I’ve watched friends who are CTOs get in to the same conflicts over and over with founders and product owners.
The founders and product owners throw out 10 different ideas and push small dev teams to execute on all of them. There’s no focus or strategy, it’s just throwing ideas against the wall.
Expensive-to-maintain ideas with no uptake are held on too for way too long.
Expensive-to-create but sexy ideas are prioritised over cheap-to-create ideas with obvious potential for customer retention or up-sell.
CTOs are often the ones taking about disciplined experimentation to find product/market fit against head-in-the-clouds founders with a vague, uncommunicated vision.

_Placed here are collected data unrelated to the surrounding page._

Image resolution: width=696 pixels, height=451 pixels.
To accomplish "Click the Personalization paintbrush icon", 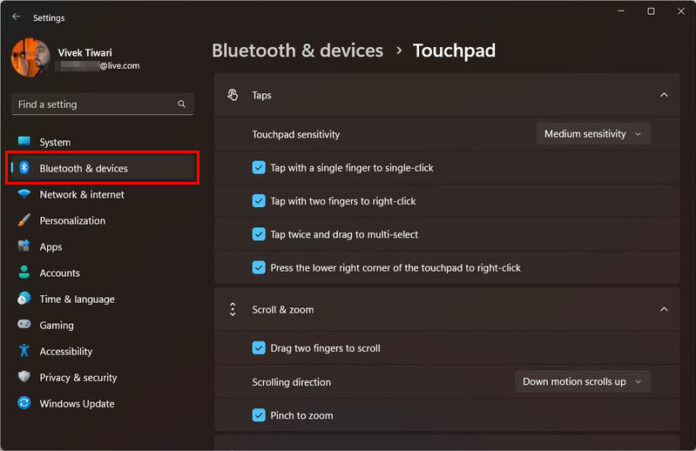I will coord(24,220).
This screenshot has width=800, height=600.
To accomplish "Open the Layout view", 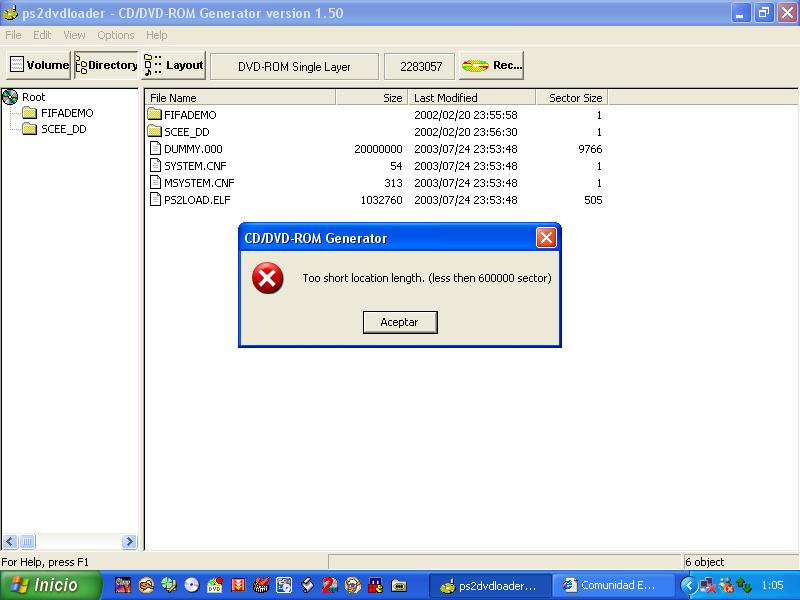I will click(174, 66).
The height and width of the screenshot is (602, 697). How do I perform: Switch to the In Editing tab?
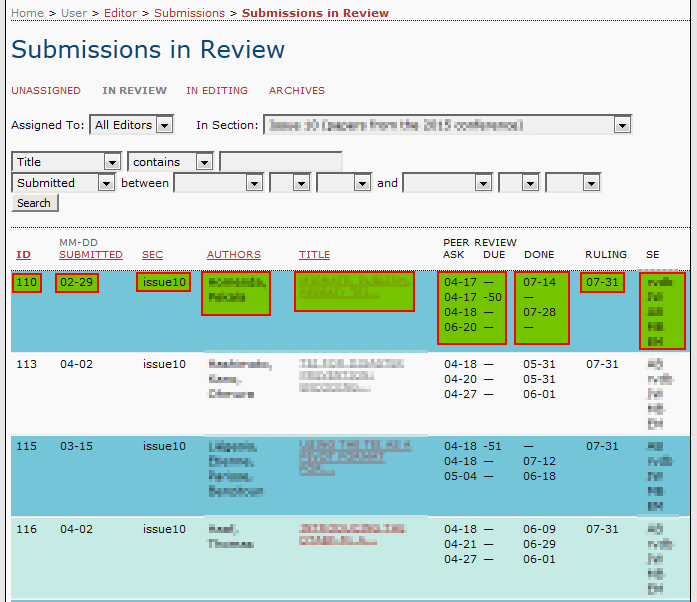[x=217, y=91]
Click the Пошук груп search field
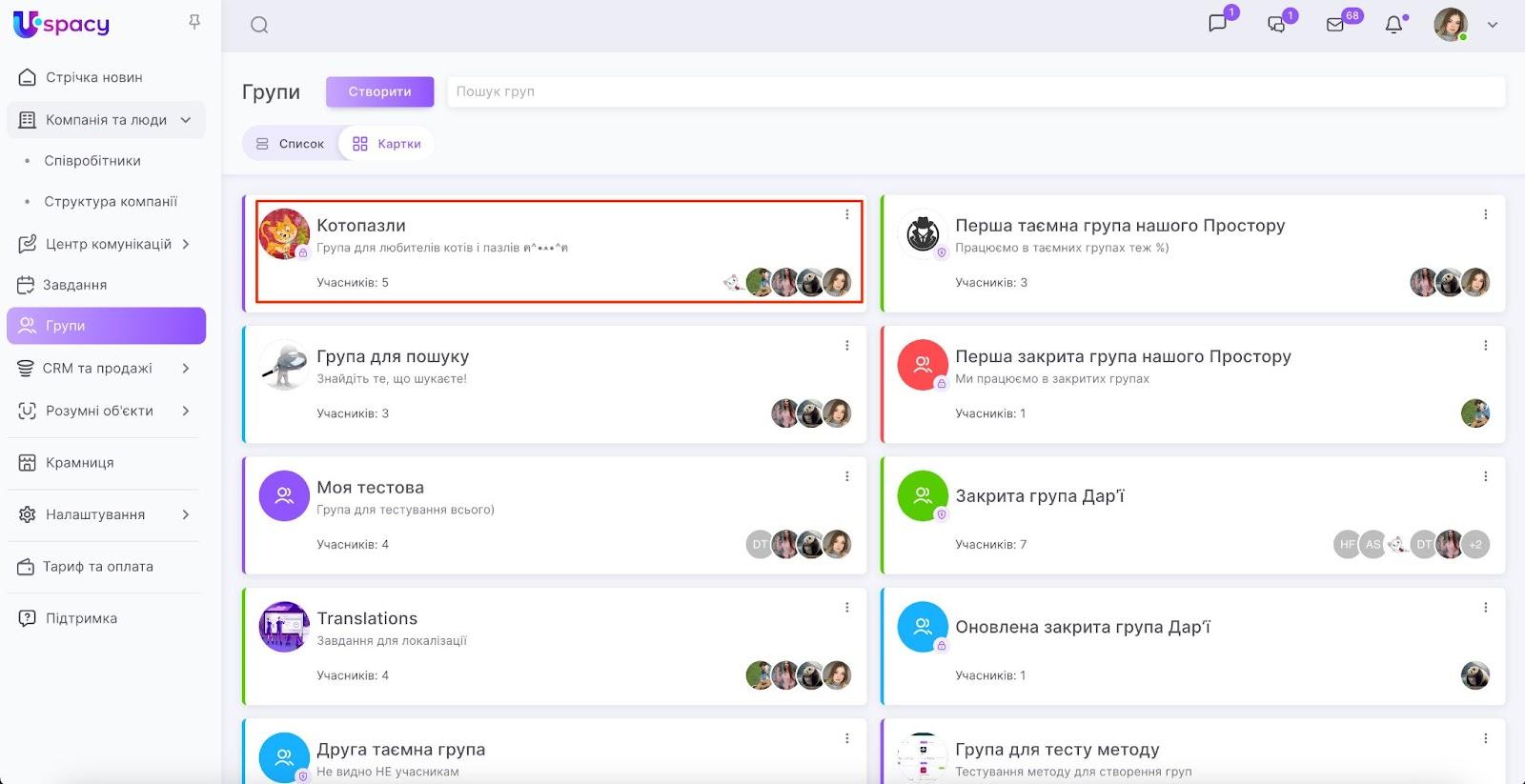 pyautogui.click(x=975, y=92)
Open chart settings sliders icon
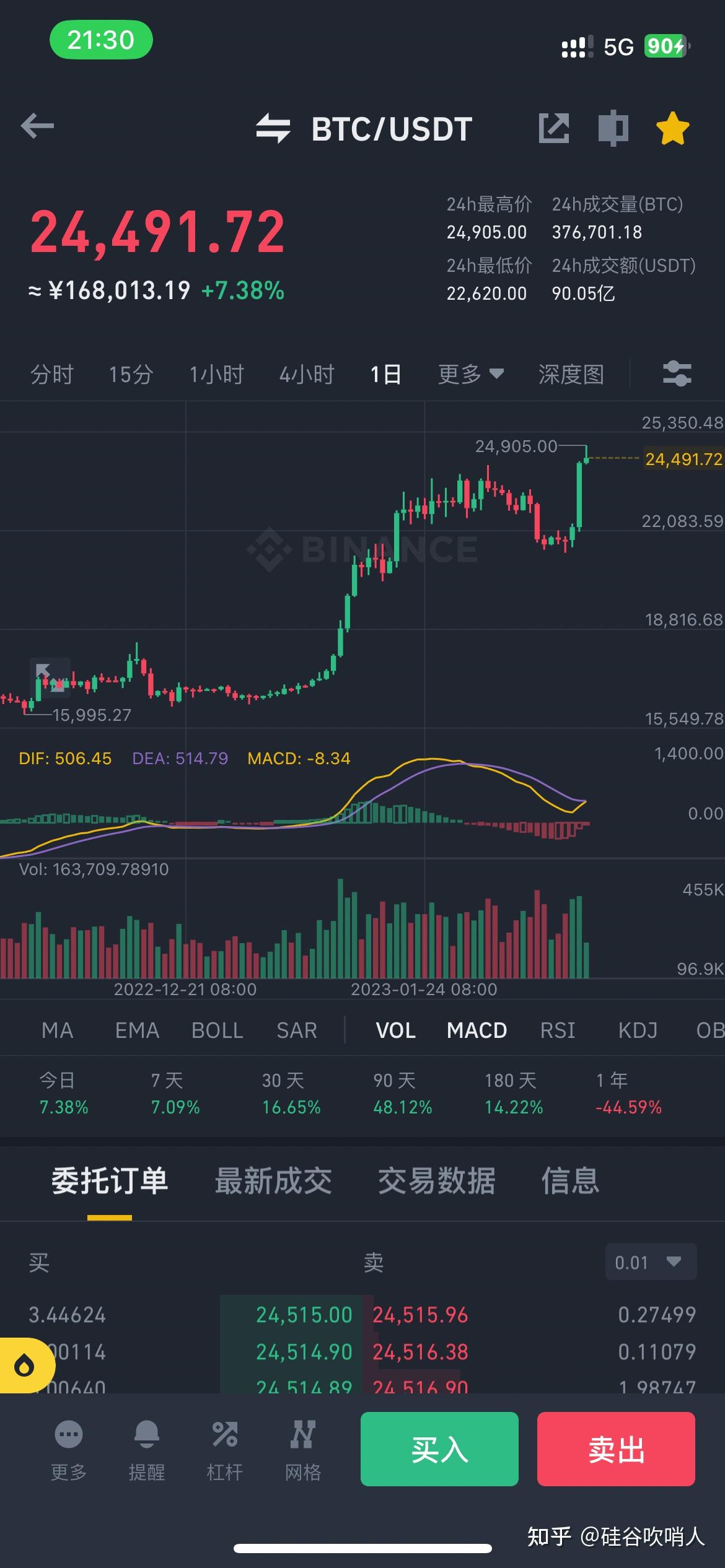 (677, 373)
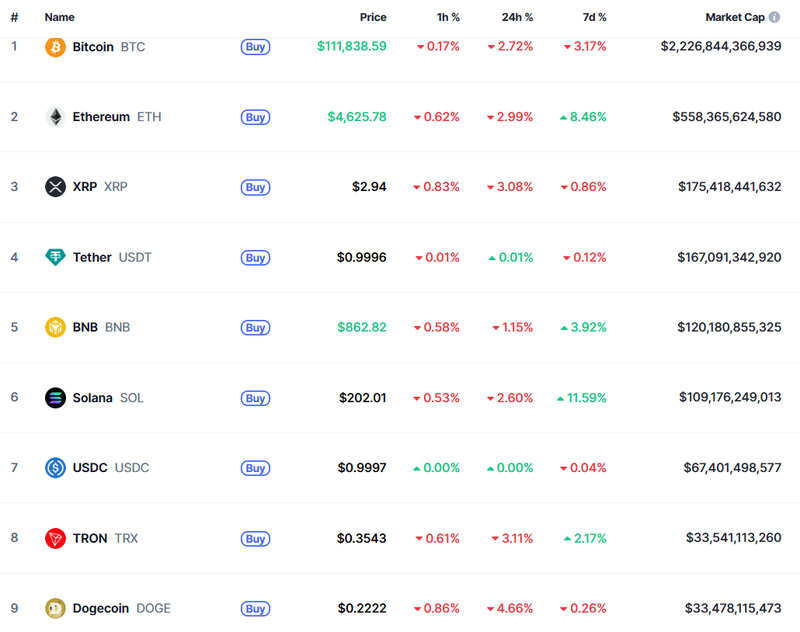Click the XRP logo icon
The width and height of the screenshot is (800, 632).
click(56, 187)
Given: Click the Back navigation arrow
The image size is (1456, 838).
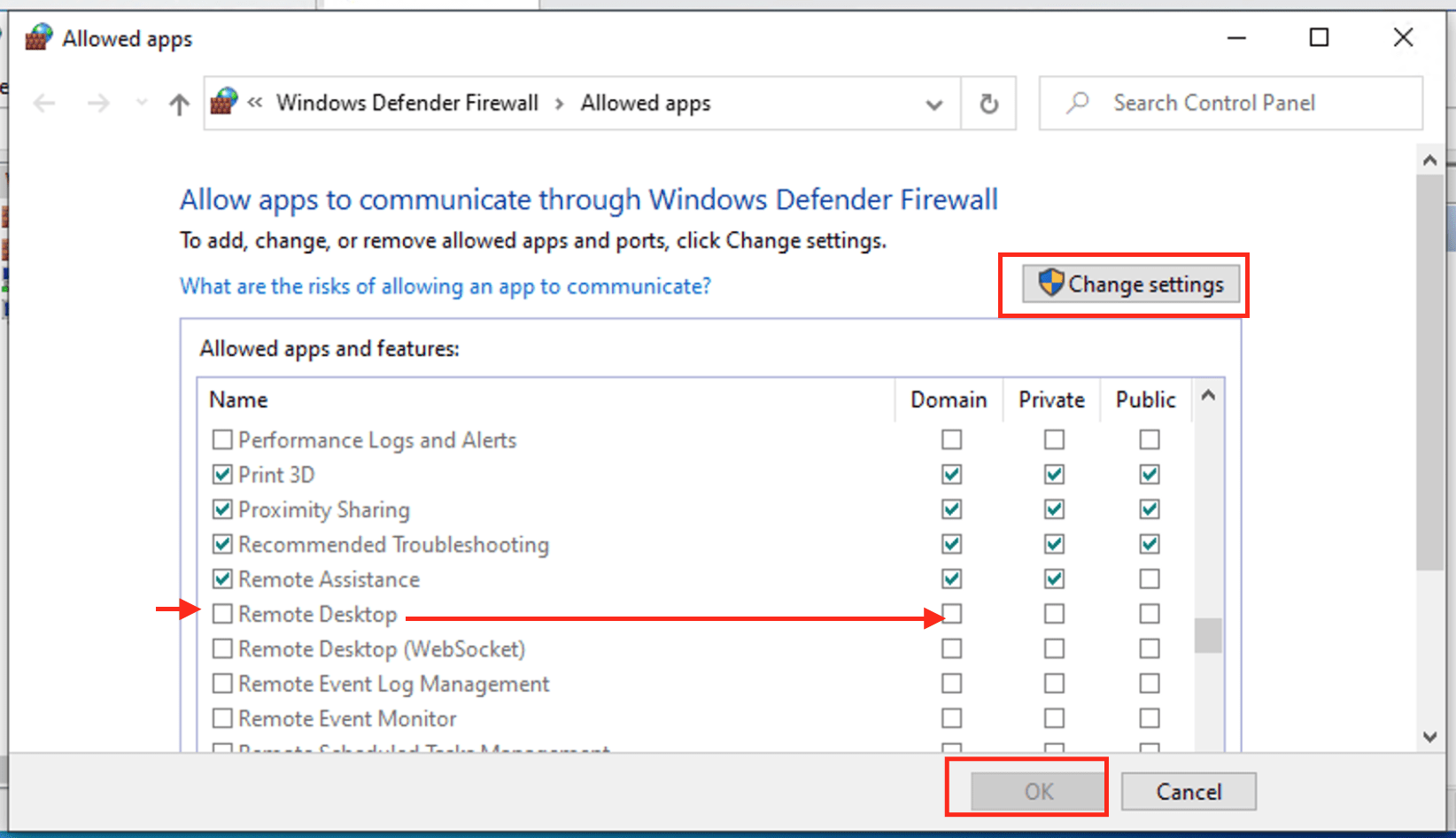Looking at the screenshot, I should [x=44, y=104].
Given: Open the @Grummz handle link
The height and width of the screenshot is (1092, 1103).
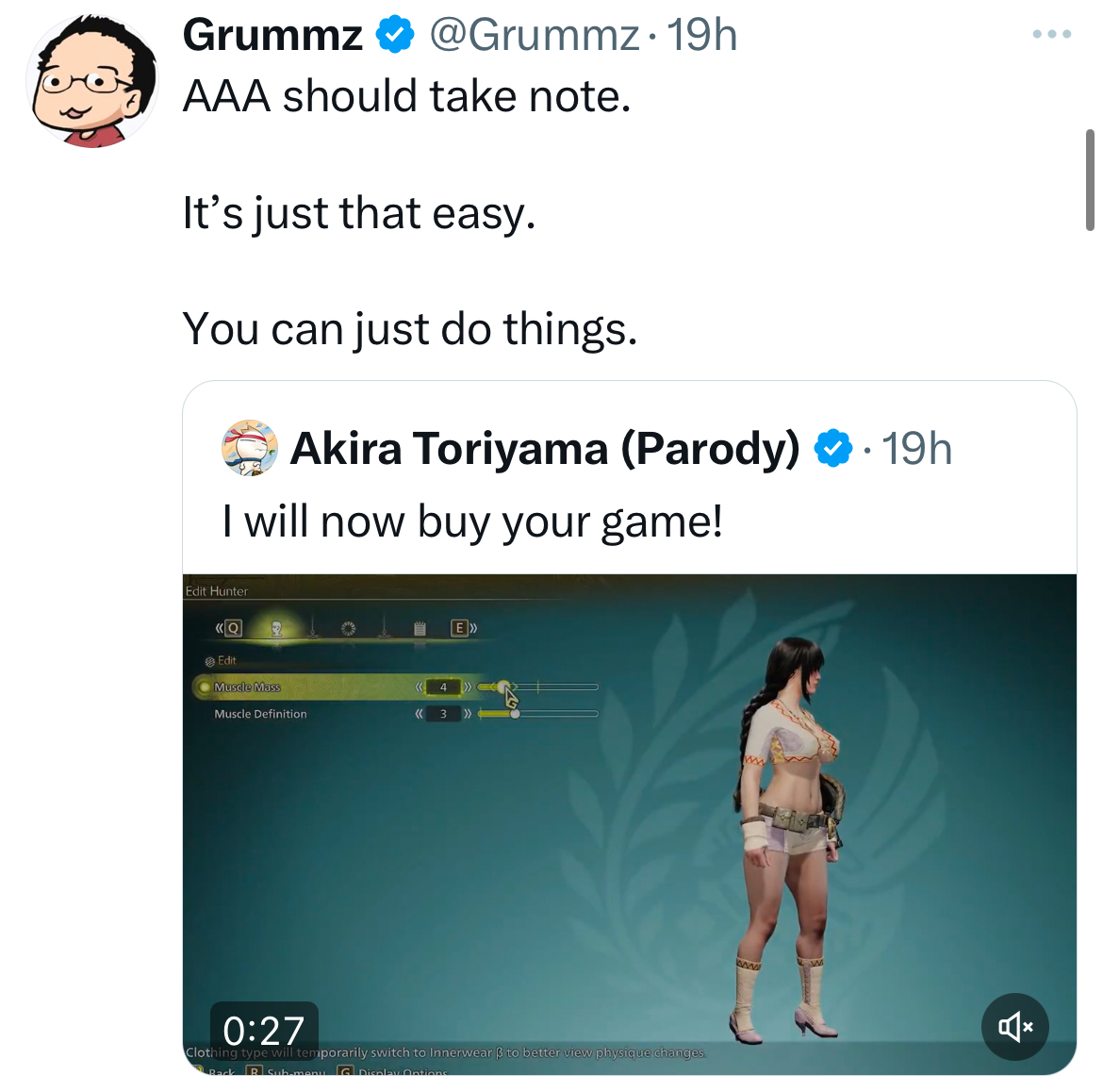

I repeatedly see founders ignoring solid advice until, if they’re lucky, experienced boards say the same things as the ignored CTO.
So often founders seem to think they’re a fictionalised version Steve Jobs, not understanding that Apple’s success was as much down to gritty, detailed engineering as a single visionary. And of course not understanding that they themselves are usually not visionary geniuses.
These impressions are from a small sample of maybe 10 CTOs, but some of them had the same experience at consecutive startups before learning how to screen companies better.
We need more founders who care about the unglamorous nuts and bolts. Or at least value the people who do.